Les manifestations paysannes mettent en lumière comment les producteurs Ouest-Africains sont affectés par la PAC et les Accords de libre-échange
Alors que l'Union Européenne est le théâtre de manifestations paysannes résultant de la pression des bas prix mondiaux et des réglementations environnementales peu sociales, une coalition d’ONG européennes, dont Oxfam Belgique et Humundi, appellent à une réforme profonde de la PAC et à une révision équitable des accords de libre-échange.
Dans leur nouveau rapport « Quelles politiques commerciales et fiscales au service du développement durables des chaines de valeurs lait local en Afrique de L’ouest ? “ ils se tournent vers les enjeux qui lient les agriculteurs européens à ceux du reste du monde. Tous ces agriculteurs, travailleurs agricoles, peuples autochtones, éleveurs et agro-pastoralistes, subissent d’une façon ou d’une autre les effets de la Politique Agricole Commune (PAC) et des accords de libre-échange. La coalition met en avant ces convergences de luttes comme une opportunité de réfléchir aux impacts globaux de ces politiques, particulièrement en Afrique de l'Ouest.

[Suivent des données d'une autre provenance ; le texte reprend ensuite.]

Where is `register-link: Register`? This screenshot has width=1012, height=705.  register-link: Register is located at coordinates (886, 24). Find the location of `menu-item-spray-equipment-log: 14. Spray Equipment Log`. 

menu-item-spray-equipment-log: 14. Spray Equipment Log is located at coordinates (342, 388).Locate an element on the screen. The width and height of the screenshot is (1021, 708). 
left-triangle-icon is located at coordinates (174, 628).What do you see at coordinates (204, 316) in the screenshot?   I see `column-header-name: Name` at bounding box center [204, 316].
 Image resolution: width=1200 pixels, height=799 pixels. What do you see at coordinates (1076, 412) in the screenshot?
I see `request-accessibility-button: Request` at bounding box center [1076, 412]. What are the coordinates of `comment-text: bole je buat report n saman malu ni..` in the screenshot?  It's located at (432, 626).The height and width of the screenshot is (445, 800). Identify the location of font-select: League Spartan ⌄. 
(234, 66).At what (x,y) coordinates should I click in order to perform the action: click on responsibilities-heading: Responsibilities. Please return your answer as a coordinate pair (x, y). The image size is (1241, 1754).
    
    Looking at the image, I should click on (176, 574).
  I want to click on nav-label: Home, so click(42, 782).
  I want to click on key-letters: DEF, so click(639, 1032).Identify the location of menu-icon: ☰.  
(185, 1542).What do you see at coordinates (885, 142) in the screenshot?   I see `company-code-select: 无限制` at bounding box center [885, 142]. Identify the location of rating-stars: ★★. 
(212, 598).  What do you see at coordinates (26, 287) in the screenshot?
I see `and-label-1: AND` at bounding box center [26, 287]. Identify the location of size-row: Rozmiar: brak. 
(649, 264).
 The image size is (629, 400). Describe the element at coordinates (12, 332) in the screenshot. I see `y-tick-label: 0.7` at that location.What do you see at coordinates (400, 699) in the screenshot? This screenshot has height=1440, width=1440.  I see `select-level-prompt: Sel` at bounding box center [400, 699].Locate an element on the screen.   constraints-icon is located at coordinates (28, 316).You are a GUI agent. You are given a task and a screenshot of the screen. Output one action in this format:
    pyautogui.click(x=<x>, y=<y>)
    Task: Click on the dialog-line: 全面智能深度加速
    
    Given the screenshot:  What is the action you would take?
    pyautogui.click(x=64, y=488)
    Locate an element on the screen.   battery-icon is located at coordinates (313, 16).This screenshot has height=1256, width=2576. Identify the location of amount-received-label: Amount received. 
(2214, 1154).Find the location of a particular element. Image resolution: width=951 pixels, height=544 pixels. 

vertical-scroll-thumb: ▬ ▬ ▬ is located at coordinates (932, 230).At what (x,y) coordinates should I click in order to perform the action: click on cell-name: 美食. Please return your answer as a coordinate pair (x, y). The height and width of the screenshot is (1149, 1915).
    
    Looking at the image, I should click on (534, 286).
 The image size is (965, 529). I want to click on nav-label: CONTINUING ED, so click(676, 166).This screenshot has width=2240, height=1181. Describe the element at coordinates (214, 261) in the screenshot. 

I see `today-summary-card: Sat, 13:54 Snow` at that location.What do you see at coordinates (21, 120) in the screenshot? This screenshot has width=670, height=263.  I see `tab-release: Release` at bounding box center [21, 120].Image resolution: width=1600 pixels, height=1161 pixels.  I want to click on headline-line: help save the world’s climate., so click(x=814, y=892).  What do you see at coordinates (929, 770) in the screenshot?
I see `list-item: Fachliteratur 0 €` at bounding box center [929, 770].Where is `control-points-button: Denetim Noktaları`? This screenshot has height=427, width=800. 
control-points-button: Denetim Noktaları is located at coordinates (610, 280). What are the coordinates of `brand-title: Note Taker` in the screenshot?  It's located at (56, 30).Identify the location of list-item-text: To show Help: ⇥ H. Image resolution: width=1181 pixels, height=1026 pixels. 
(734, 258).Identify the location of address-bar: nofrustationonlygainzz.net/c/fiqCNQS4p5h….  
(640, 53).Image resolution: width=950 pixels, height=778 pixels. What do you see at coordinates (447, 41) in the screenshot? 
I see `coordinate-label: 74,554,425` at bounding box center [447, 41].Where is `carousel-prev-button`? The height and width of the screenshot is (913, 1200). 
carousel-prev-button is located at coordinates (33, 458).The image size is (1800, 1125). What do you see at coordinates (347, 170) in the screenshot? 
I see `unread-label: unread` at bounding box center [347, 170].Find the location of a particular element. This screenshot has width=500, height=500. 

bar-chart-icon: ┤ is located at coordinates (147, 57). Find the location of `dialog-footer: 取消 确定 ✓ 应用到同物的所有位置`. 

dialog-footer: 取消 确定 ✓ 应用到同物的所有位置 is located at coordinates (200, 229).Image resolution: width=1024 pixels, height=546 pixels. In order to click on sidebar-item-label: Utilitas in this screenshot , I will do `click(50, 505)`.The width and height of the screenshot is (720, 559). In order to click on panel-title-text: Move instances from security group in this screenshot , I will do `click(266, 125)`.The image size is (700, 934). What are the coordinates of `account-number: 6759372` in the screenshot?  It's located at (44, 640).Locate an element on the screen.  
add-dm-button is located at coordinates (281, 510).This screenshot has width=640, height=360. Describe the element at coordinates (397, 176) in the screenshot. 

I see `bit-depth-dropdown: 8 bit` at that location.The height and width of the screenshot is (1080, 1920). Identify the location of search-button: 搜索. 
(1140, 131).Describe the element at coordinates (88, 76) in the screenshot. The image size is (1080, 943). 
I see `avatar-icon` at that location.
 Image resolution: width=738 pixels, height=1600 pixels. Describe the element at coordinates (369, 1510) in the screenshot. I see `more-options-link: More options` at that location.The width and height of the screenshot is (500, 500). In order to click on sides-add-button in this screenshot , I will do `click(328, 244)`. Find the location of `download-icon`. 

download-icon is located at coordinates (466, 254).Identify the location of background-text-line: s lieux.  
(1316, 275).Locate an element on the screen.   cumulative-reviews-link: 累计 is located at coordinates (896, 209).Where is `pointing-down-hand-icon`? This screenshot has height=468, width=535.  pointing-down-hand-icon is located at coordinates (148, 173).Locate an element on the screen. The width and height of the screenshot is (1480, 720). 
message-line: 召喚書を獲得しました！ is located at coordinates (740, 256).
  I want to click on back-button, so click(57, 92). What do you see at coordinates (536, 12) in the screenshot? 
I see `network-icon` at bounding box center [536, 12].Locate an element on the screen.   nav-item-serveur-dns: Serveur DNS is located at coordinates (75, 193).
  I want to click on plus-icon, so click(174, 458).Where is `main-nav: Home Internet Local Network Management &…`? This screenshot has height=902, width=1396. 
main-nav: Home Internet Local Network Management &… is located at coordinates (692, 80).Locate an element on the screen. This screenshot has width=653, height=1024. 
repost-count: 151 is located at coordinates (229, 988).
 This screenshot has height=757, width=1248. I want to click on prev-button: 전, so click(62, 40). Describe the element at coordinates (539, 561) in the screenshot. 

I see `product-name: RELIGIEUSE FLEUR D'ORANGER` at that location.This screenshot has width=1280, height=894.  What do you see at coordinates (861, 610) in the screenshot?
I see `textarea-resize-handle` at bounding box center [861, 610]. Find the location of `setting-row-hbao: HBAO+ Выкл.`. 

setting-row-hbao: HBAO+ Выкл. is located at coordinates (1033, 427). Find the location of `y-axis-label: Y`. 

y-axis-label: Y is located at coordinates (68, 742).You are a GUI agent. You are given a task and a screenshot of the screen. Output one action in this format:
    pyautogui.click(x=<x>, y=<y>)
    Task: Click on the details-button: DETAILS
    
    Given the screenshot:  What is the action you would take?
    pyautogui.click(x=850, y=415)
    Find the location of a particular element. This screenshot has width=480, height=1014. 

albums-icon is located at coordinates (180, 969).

Les ONG’s constatent les défauts structurels du système économique et agricole tel qu’il est organisé aujourd’hui. Dans le secteur laitier, tant les producteurs européens que ceux d'Afrique de l'Ouest se trouvent souvent dans une position défavorable face aux dynamiques du marché mondial. En Europe, malgré une production laitière de haute qualité, les agriculteurs sont contraints de vendre leur lait à des prix extrêmement bas, souvent en deçà des coûts de production, en raison de la surproduction et de la pression pour rester compétitifs sur le marché international.
A travers les aides de la PAC et l’absence de mécanisme de régulation des marchés depuis la disparition des quotas laitiers en 2015, un processus de dumping de produits laitiers européens est à l’oeuvre sur les marchés d'Afrique de l'Ouest, où ces importations sont vendues à des prix 30 à 50% inférieurs à ceux du lait local. En 2021, 34,9% du lait consommé dans la région provenait ainsi de mélanges de poudre de lait écrémé réengraissée à l’huile de palme - plus que le lait de vache local ou tout autres produits laitiers. Plus de deux tiers de ces importations sont d'origine européenne.
Cette pratique de dumping non seulement sape la capacité des producteurs locaux à être compétitifs sur leur propre marché mais menace également la viabilité de l'agriculture locale, essentielle à l'économie et à la sécurité alimentaire de la région.
“Ainsi, le dumping laitier européen crée une situation perdant-perdant pour les agriculteurs des deux continents,” dixit Benoît De Waegeneer, secrétaire général d’Humundi.
Le rapport démontre que les politiques et accords commerciaux déstabilisent les marchés entre autres au Sénégal, Nigeria et au Burkina Faso et ont un impact sur l’économie, sur la sécurité alimentaire et vont à l’encontre des objectifs de développement durable. Le rapport démontre aussi que les agriculteurs Ouest-Africains et Européens, ont en réalité de nombreuses revendications en commun. Parmi celles-ci, la volonté de créer un environnement favorable au développement des filières laitières locales en Afrique de l’Ouest. Protéger des filières locales en Afrique de l’Ouest et soutenir les agriculteurs européens sont les deux faces de la même pièce.
Dans un effort de solidarité et sur base de leur nouvelle étude, les ONG’s (Oxfam Belgique, Humundi, le CFSI, European Milk Board appellent à une réforme profonde de la PAC et à une révision équitable des accords de libre-échange. “À travers l'étude, nous visons à garantir que les politiques ne favorisent pas uniquement les intérêts des grandes entreprises agroalimentaires et des exportateurs, mais qu'elles tiennent également compte des besoins et droits des petits agriculteurs et éleveurs, tant en Europe qu'en Afrique de l'Ouest,” conclut Fairouz Gazdallah, chargé de plaidoyer sur la gouvernance des système alimentaires, chez Oxfam Belgique.